# Help she is calling again



## trigger (Aug 21, 2011)

Well i found this forum about 3 months ago when i found out about the OM. So we have signed the papers and in our state it takes 30 days for it to be final. We are about 1 week from D-DAY. I blocked her numbers and emails and then this past weekend she called me from a number i didnt know. I answered we talked and of course she is sorry and Knows she screwed up. We meet yesterday in public so she could apologize and we huged she cried. Now we are meeting again this weekend. She lives with the OM and says she is trying to get her stuff toghter. We talked and she knows that if anything in the future is possible it will be very hard and we both have agreed that there are things we both have to deal with before we can be us again. Looking for any advice she is my first and only true love and we were married for almost 10 years. I miss her but i will not bow down she needs to be the one that does that. PLEASE HELP ANY ADVICE


----------



## golfergirl (Dec 8, 2010)

trigger said:


> Well i found this forum about 3 months ago when i found out about the OM. So we have signed the papers and in our state it takes 30 days for it to be final. We are about 1 week from D-DAY. I blocked her numbers and emails and then this past weekend she called me from a number i didnt know. I answered we talked and of course she is sorry and Knows she screwed up. We meet yesterday in public so she could apologize and we huged she cried. Now we are meeting again this weekend. She lives with the OM and says she is trying to get her stuff toghter. We talked and she knows that if anything in the future is possible it will be very hard and we both have agreed that there are things we both have to deal with before we can be us again. Looking for any advice she is my first and only true love and we were married for almost 10 years. I miss her but i will not bow down she needs to be the one that does that. PLEASE HELP ANY ADVICE


Keep everything rolling as is. She is still living with OM. If she does necessary work, start over. she's at step one of twenty. Too soon to put any hopes in to her now.
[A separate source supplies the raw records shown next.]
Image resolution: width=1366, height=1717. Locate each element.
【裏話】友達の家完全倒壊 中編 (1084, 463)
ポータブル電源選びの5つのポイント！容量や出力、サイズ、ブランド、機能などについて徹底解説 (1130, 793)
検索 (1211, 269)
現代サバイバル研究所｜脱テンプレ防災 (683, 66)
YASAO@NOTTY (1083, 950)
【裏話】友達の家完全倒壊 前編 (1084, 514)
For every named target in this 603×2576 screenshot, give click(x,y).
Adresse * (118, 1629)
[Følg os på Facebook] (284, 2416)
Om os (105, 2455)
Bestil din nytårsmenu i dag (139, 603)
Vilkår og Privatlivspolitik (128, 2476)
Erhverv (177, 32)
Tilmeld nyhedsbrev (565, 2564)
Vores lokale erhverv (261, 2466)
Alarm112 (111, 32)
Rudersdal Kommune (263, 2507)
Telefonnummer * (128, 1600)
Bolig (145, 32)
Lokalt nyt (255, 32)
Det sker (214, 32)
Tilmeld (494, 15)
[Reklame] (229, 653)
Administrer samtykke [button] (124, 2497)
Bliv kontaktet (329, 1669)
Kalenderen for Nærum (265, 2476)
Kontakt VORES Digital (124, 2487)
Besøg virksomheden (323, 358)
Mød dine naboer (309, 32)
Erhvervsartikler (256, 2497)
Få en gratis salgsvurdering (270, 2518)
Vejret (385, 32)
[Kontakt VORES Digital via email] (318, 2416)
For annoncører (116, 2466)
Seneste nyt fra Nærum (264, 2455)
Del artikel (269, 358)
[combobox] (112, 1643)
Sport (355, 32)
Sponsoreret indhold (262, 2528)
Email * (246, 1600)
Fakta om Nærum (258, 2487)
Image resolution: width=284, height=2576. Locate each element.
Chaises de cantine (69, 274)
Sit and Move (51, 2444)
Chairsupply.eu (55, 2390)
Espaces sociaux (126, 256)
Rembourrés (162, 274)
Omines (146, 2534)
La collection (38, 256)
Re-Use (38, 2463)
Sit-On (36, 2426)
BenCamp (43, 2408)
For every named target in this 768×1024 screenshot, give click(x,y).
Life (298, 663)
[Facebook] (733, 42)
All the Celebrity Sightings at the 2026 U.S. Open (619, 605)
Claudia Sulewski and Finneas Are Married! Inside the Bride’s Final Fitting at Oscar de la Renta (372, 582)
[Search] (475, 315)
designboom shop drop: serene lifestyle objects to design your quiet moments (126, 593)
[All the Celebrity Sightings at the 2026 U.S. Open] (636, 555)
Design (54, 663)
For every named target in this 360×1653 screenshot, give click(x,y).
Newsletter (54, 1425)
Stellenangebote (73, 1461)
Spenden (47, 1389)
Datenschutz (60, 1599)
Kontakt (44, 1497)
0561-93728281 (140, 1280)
_Posted via Mobile Device_


----------



## trigger (Aug 21, 2011)

golfergirl said:


> Keep everything rolling as is. She is still living with OM. If she does necessary work, start over. she's at step one of twenty. Too soon to put any hopes in to her now.
> 
> _Posted via Mobile Device_[/
> I am. I can't put any faith into anything with her right now. I have told her if anythings going to happen with us it will take a very long time. I just don't know if I can trust her again.
> _Posted via Mobile Device_


----------



## ArmyofJuan (Dec 29, 2010)

Go back to ignoring her, if she is serious in wanting to R she will take steps in leaving the OM whether you are talking to her or not. If you ignore her and move forward with the D it may cause her to panic in fear of losing you forever and motivate her to do something.

She is living with the OM, it is inappropriate for you to be talking to her anyway.

I went through this TWICE. The first time was a false R as she still had feelings for the OM when she left him the first time and came home. Because of this she ended up leaving me again 6 months later.

The second time she was living with the OM I was at the anger stage and didn't want anything from her other than a D. By then she hated the OM and left him even though she didn't count on me to take her back. Her leaving on her own was a stepping stone to our final R (out of 3, don't ask).


----------